Publication Date
5-2014
Date of Final Oral Examination (Defense)
4-9-2014
Type of Culminating Activity
Dissertation
Degree Title
Doctor of Philosophy in Electrical and Computer Engineering
Department
Electrical and Computer Engineering
Supervisory Committee Chair
Sin Ming Loo, Ph.D.
Supervisory Committee Member
Hao Chen, Ph.D.
Supervisory Committee Member
Amit Jain, Ph.D.
Abstract
Wireless sensor networks (WSNs) have emerged as versatile platforms for a wide range of scientific data acquisition applications. Wireless sensor network systems are used in many applications including: surveillance, environmental monitoring, target tracking, wildlife tracking, personal health monitoring, machinery monitoring, and many others.
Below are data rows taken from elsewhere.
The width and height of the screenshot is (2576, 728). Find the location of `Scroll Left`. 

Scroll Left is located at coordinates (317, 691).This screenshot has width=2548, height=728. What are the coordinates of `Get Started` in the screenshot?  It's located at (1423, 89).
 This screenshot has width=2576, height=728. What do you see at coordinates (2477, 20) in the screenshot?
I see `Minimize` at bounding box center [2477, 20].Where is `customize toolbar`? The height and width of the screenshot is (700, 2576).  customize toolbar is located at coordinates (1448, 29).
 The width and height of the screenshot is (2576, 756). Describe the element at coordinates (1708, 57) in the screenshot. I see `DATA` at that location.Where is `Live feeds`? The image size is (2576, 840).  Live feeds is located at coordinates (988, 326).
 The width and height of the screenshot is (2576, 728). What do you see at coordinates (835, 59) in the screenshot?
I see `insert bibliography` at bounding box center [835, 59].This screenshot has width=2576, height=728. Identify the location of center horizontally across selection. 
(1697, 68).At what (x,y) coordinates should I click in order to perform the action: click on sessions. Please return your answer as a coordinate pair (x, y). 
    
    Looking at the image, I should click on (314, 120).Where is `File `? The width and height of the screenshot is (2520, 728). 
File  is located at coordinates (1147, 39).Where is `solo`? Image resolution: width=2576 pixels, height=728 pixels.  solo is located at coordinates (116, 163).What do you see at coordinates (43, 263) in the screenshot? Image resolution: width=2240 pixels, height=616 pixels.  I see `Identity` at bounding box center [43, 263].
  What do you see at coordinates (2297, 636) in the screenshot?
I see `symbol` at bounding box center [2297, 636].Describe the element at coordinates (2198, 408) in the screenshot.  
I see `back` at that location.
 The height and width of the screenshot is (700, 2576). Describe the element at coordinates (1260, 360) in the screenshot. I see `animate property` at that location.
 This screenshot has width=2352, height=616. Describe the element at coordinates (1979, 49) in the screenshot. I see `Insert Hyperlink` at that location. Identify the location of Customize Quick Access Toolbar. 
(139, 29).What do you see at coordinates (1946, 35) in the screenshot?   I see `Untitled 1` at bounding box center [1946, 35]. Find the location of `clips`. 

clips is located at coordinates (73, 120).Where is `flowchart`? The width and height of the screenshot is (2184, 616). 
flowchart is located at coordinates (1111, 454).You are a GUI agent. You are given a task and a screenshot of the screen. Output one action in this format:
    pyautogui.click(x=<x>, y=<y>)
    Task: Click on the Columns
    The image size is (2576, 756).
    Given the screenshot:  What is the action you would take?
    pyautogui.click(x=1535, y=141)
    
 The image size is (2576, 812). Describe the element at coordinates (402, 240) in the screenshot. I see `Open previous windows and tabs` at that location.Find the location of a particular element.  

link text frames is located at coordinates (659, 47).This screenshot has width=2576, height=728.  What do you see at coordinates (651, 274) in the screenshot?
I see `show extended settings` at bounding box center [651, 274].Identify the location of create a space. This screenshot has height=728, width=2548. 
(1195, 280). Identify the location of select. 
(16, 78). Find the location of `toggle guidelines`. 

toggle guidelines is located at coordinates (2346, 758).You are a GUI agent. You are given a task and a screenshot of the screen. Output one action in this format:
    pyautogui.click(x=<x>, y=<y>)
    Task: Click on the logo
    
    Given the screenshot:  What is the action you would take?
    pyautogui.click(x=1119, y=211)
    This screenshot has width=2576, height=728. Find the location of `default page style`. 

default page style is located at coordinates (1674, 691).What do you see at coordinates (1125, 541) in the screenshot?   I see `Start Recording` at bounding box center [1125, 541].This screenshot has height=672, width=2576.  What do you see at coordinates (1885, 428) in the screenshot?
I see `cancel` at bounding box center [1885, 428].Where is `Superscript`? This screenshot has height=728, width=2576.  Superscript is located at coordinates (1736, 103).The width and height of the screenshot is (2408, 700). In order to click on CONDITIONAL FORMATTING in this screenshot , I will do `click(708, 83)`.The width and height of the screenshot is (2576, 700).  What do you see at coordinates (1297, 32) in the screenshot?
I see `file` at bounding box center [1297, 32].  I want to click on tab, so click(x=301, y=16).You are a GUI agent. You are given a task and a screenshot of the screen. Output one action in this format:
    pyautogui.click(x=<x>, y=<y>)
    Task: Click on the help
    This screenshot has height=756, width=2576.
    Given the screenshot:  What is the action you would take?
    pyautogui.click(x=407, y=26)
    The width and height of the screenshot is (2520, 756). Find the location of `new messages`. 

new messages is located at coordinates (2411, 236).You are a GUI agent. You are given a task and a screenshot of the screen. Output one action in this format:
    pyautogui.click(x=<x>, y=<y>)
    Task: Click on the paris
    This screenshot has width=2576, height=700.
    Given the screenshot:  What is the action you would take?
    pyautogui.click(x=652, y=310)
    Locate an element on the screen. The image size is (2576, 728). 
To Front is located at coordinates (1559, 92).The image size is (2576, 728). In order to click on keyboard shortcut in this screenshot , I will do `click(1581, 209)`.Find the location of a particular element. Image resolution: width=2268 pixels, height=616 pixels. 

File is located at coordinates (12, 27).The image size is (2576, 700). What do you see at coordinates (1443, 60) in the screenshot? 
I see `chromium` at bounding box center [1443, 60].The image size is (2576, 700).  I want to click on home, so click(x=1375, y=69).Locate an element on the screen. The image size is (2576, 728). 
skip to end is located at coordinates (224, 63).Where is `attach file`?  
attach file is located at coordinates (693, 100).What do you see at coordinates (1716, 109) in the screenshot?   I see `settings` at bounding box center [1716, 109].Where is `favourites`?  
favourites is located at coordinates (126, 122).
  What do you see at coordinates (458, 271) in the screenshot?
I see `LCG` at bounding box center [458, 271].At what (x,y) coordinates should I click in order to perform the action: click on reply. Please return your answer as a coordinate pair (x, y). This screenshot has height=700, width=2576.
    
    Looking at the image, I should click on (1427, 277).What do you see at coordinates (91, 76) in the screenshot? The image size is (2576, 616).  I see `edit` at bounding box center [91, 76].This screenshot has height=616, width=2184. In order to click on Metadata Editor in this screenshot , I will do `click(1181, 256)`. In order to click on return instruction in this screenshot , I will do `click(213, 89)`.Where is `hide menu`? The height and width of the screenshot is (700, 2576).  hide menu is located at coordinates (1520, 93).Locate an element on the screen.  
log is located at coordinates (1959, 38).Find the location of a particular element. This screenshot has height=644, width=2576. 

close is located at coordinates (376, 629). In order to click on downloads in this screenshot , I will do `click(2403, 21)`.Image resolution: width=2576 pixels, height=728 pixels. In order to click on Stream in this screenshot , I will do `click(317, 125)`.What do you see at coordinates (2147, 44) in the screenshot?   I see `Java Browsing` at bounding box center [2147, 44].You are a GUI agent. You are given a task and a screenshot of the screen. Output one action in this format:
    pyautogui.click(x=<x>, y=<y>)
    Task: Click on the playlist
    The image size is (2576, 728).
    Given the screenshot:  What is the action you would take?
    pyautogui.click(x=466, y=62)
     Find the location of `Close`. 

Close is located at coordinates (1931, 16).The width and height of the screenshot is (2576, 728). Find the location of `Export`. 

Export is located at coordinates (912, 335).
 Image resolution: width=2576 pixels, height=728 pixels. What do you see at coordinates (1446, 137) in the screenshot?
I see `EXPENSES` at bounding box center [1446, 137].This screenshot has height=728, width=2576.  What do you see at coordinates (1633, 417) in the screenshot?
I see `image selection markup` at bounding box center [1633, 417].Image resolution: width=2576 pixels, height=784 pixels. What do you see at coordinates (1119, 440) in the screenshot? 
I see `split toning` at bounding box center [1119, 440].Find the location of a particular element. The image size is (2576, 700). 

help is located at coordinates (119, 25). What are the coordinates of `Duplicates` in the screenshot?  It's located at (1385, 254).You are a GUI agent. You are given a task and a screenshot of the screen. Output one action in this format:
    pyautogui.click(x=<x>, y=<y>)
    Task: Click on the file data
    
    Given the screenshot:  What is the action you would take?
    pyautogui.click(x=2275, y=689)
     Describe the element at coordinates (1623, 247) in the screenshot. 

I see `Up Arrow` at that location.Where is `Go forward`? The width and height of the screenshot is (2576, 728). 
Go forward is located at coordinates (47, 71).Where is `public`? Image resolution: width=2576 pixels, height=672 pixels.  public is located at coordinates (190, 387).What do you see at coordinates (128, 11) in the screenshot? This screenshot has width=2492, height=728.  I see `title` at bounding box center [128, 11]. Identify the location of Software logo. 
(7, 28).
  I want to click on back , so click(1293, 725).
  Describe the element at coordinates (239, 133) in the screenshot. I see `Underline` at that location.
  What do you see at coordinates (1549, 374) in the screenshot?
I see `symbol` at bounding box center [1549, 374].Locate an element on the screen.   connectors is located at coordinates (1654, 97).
Current research efforts in WSN system designs are moving toward approaches that enable direct in-network processing of acquired sensor data to avoid the high energy costs associated with the bulk transmission of data to outside systems for processing. Implementation of collaborative in-network processing algorithms is a non-trivial issue for WSN system development. Design complexity for in-network processing algorithms is compounded by the fact that there are few frameworks available to enable general purpose, energy-aware, data sharing within WSN environments. This dissertation presents a novel WSN communications and data sharing framework called WSNFS (Wireless Sensor Network File System), which is designed to enable general purpose collaborative in-network sensor data processing. WSNFS presents a common symbolic distributed file system that provides virtual views that uniquely display sensor data, node characteristics, and network topology to each sensor node in the network. These features significantly simplify the development and implementation of in-network collaborative processing algorithms in WSNs.
Recommended Citation
Kiepert, Joshua C., "WSNFS: A Distributed Data Sharing System for In-Network Processing" (2014). Boise State University Theses and Dissertations. 807.